Differences in ctHb level had only a minor impact on measurement accuracy (statistically significant at a p-value of 0.08) and tended to be inconsistent as well, yet Arms values were in general lower for the higher (75 µM) ctHb cases. Of particular note is the fact that Oximeter A was not able to provide readings for the lower ctHb Adult case (46 µM) – possibly due to limited penetration depth – so a thinner scalp/skull layer (5 mm) was implemented for this case to generate the results in Fig. 9. The lack of a stronger trend with ctHb was somewhat unexpected given that a prior study showed reduced sensitivity at lower ctHb levels [38].

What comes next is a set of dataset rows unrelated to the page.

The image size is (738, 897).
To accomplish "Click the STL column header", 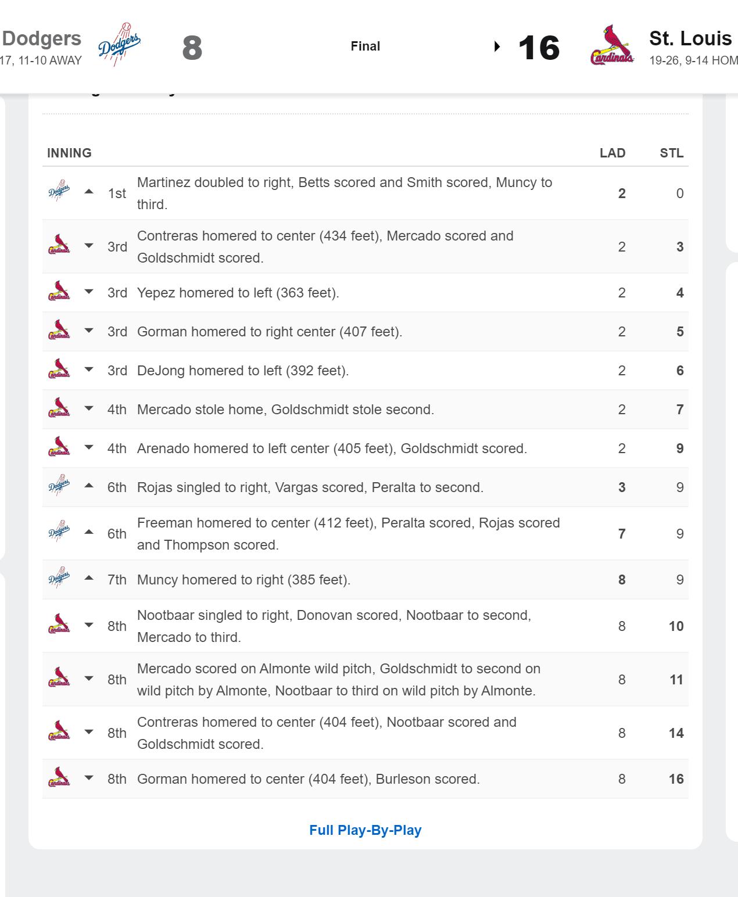I will pos(672,153).
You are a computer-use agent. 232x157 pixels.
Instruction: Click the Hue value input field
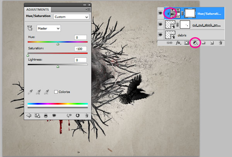(81, 37)
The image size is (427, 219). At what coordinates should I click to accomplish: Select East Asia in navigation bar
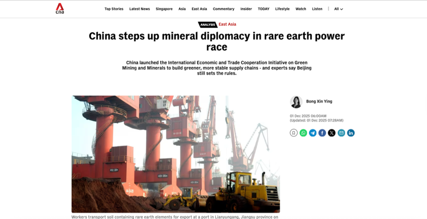click(x=199, y=9)
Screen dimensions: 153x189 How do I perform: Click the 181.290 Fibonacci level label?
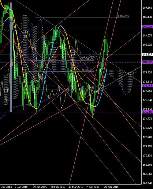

In almost all graphs in Figs. 79, substantial pigmentation-correlated effects are also apparent, with increasing melanin content causing a decrease in measured StO2. However, given that most measurements exhibited a positive bias relative to the gold standard SRO2, the change due to pigmentation actually improved both local bias and Arms. The few exceptions were seen at the highest SRO2 level, where Mf = 0% results showed minimal bias and greater Mf either produced an overall negative local bias or had minimal effect. The device that was most strongly impacted by pigmentation was the Oximeter A neonatal case, whereas the adult cases (Fig. 9) generally displayed the least change with Mf. A more detailed analysis of the effect of Mf is provided in the following section.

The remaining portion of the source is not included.